The Primary Dealers (PDs) are required to submit their bids in sealed envelopes. The highest bids are served first until the offering amount is reached. Bidders can submit their subscription on their own behalf or for their clients’ accounts. Special accounts, opened by the bidders, are pre-requisites to trade in government securities. Treasury bills are traded on the secondary market by PDs who act as market makers. These PDs provide liquidity through continuous announcement of bid and ask prices on listed securities. In 2009 - the last year in which the COSOB posted a publication on its website- total traded instruments amounted to 180 billion Dinars. Bonds with maturities of 7, 10 and 15 years are the only government securities traded by PDs. These fixed income securities are traded five times a week. Today, 25 bonds are listed on the Stock Exchange of Alger:

  • Seven have a maturity of 7 years
  • Ten have a maturity of 10 years
  • Eight have a maturity of 15 years

Bonds are listed using an electronic trading platform that allows orders to be matched automatically. The fixing quote applies a fixed price on all the transactions of one particular instrument operating during a day. 

Settlement cycle

Settlement is set at T+1 for bonds. The settlement cycle has not changed since the establishment of a Central Depository (Algeria Clearing).

Taxation

There is a 10% withholding tax on interest on bonds. For treasury bills, a fixed rate of 10% is payable at maturity whereas for coupon-bearing instruments, tax is paid on the coupon date. Bonds with maturities greater than 5 years are exempt from tax.

Rating

Rating AgencyCurrent RatingOutlook
Moody'sNo ratingNo outlook
FitchNo ratingNo outlook
Standard & Poor'sNo ratingNo outlook

Primary Dealers

Only primary dealers are authorized to participate in the auctions in the primary market.  All primary dealers are approved by the Treasury.
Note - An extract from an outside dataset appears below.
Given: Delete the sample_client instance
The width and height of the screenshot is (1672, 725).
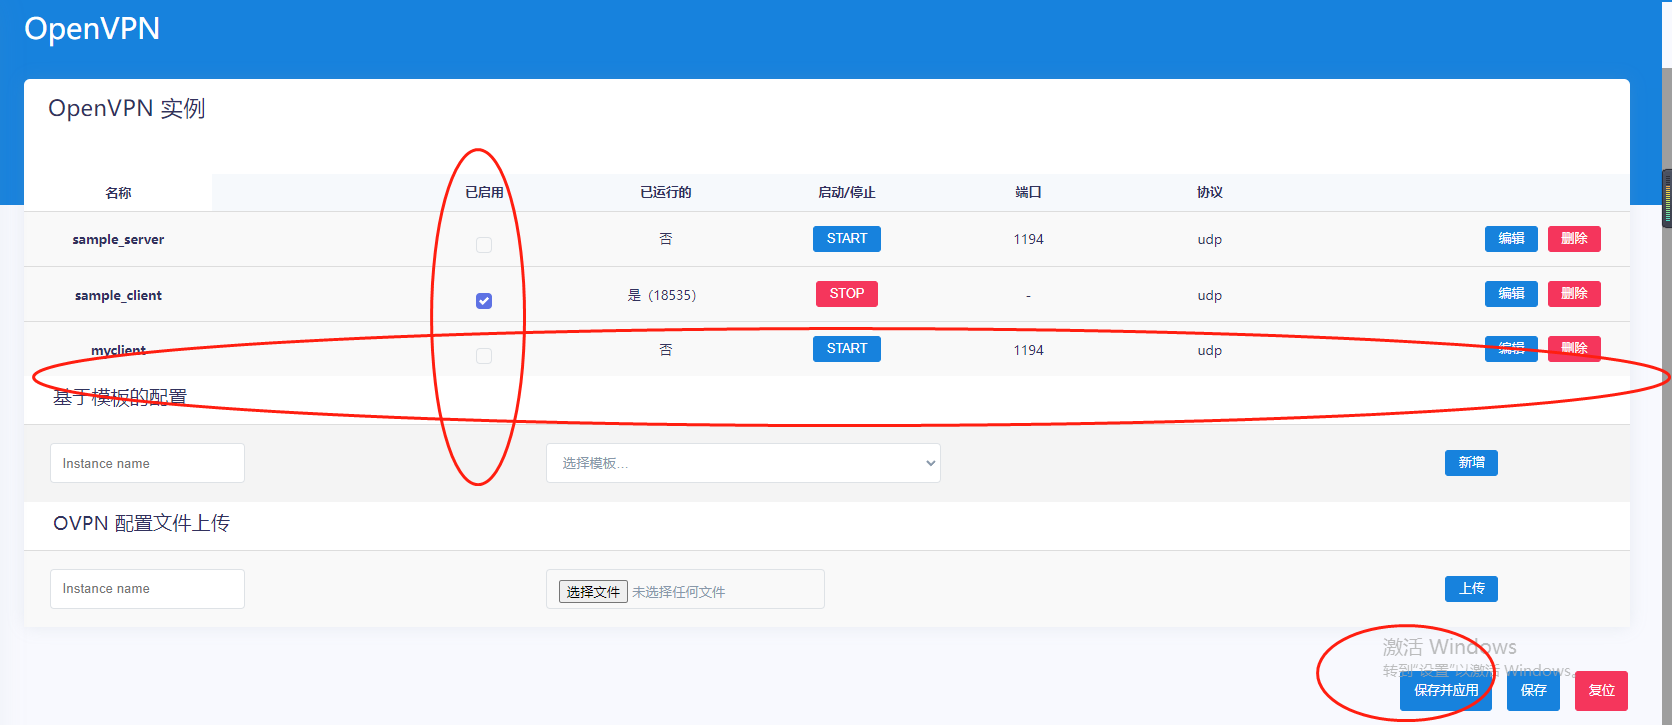Looking at the screenshot, I should click(1574, 294).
There are eleven (11) primary dealers, among which six (6) are state-owned banks, six (6) are insurance companies and one (1) is a commercial bank.

Market restrictions

Openness to International Investors

The Algerian market is open to foreign investors. Furthermore, the Algerian authorities are trying to guaranty benefits for Algerian interests. Several restrictive foreign investment rules have been adopted.

Capital controls

There are restrictions on foreign investments in Algeria, set up by the 2009 Complementary Finance Law, which stipulates that Algerians should have a 51% stake in new foreign investments.  In 2010, the 2010 Complementary Finance law, allowed the government to veto the sale of Algerian companies to foreigners investors.

Restrictions on FX and profit repatriation

Foreign exchange is available for investors to repatriate their profits without prior authorization. There is restriction on the repatriation of dividends and profits.